# Problem
All of the entries below need repeating exactly, apart from their images.

# Records for the exercise
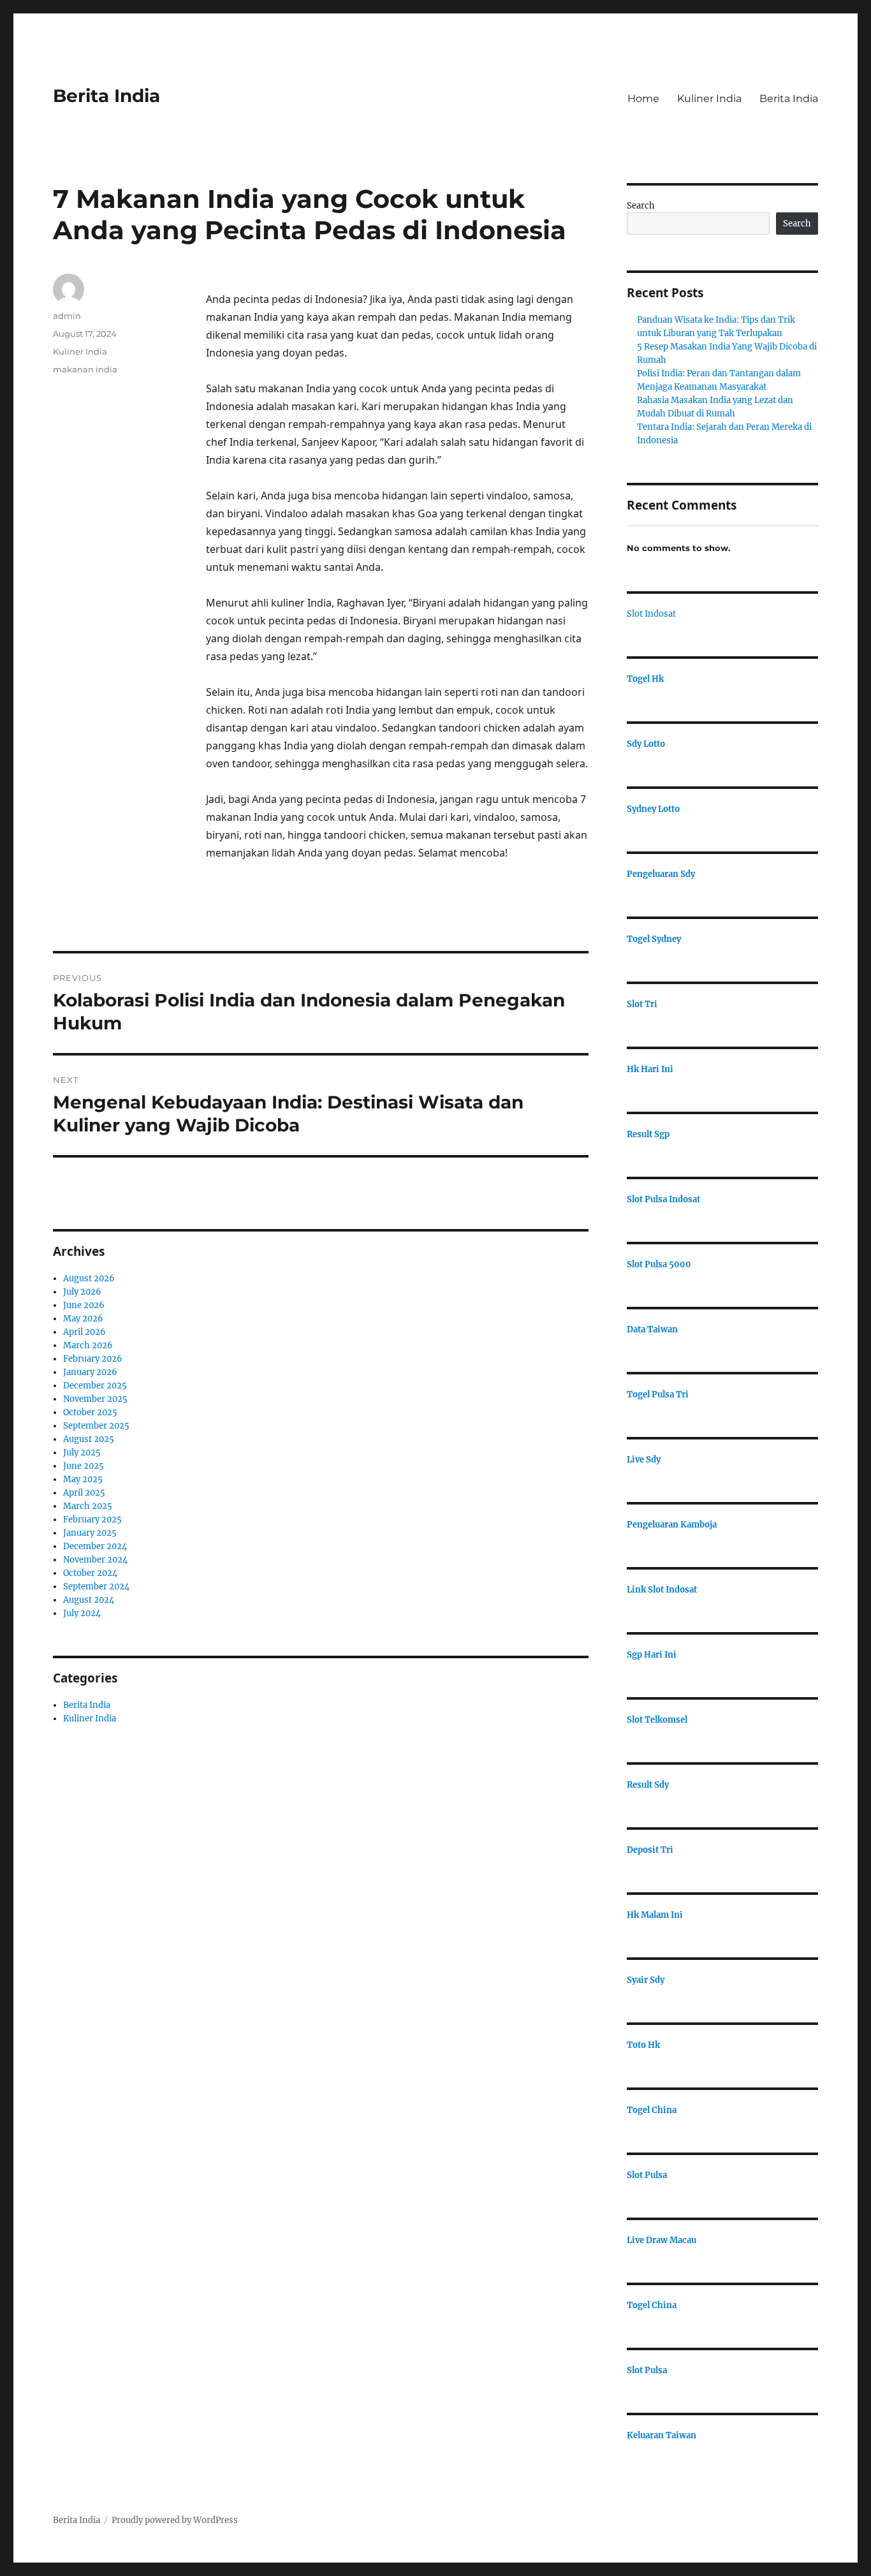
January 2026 (90, 1372)
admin (67, 316)
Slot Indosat (651, 613)
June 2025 (83, 1466)
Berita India (106, 96)
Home (643, 98)
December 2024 (95, 1546)
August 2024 (88, 1599)
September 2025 (96, 1425)
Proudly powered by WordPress (175, 2520)
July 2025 (82, 1452)
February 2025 (92, 1519)
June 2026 (84, 1305)
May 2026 (83, 1318)
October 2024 (90, 1573)
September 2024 (96, 1586)
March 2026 (88, 1345)
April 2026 (84, 1332)
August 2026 (89, 1278)
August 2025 (88, 1439)
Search (641, 205)
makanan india (85, 369)
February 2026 (92, 1358)
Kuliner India (709, 98)
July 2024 (82, 1613)
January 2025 (90, 1532)
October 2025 (90, 1412)
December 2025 (95, 1385)
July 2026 (82, 1291)
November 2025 (95, 1399)
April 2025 (84, 1492)
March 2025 (87, 1506)
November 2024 (95, 1559)
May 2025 (83, 1479)
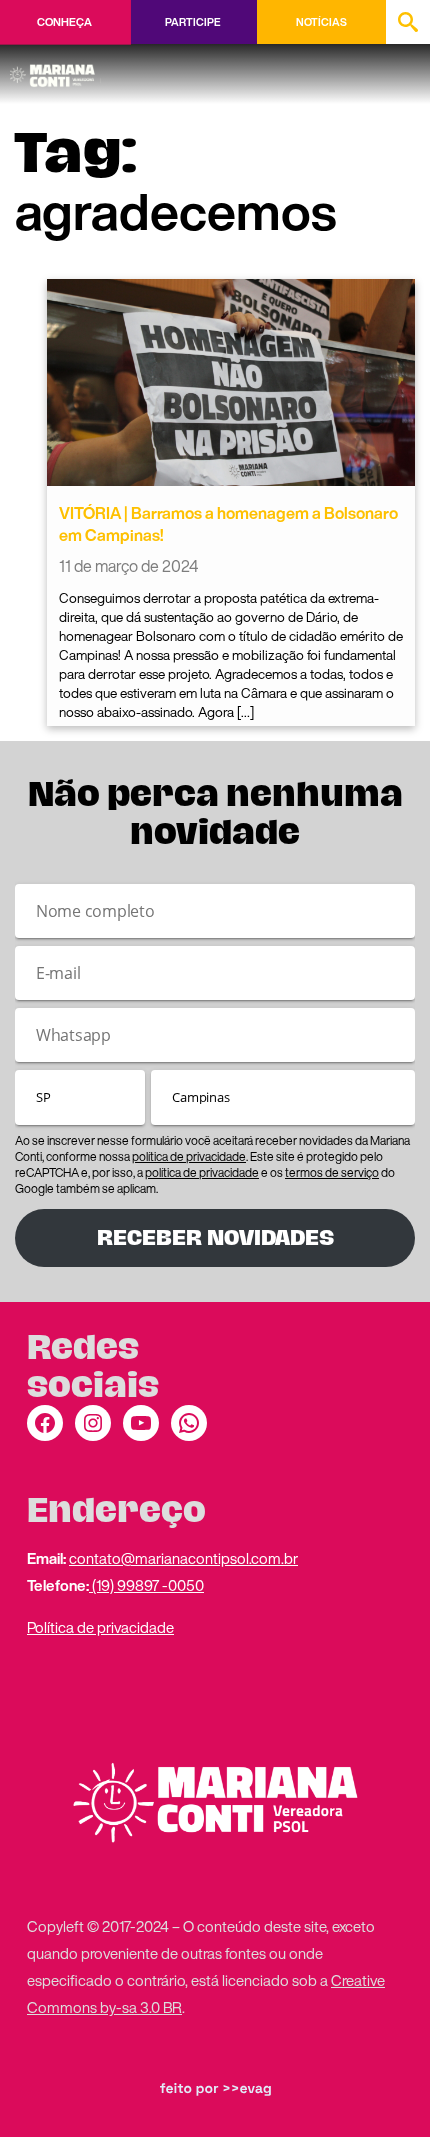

# Solution for this problem
January 2026 (90, 1372)
admin (67, 316)
Slot Indosat (651, 613)
June 2025 (83, 1466)
Berita India (106, 96)
Home (643, 98)
December 2024 (95, 1546)
August 2024 (88, 1599)
September 2025 (96, 1425)
Proudly powered by WordPress (175, 2520)
July 2025 (82, 1452)
February 2025 (92, 1519)
June 2026 (84, 1305)
May 2026 (83, 1318)
October 2024 (90, 1573)
September 2024 (96, 1586)
March 2026 (88, 1345)
April 2026 (84, 1332)
August 2026 (89, 1278)
August 2025 (88, 1439)
Search (641, 205)
makanan india (85, 369)
February 2026 (92, 1358)
Kuliner India (709, 98)
July 2024 (82, 1613)
January 2025 (90, 1532)
October 2025 (90, 1412)
December 2025 (95, 1385)
July 2026 (82, 1291)
November 2025 (95, 1399)
April 2025 (84, 1492)
March 2025 (87, 1506)
November 2024 (95, 1559)
May 2025 (83, 1479)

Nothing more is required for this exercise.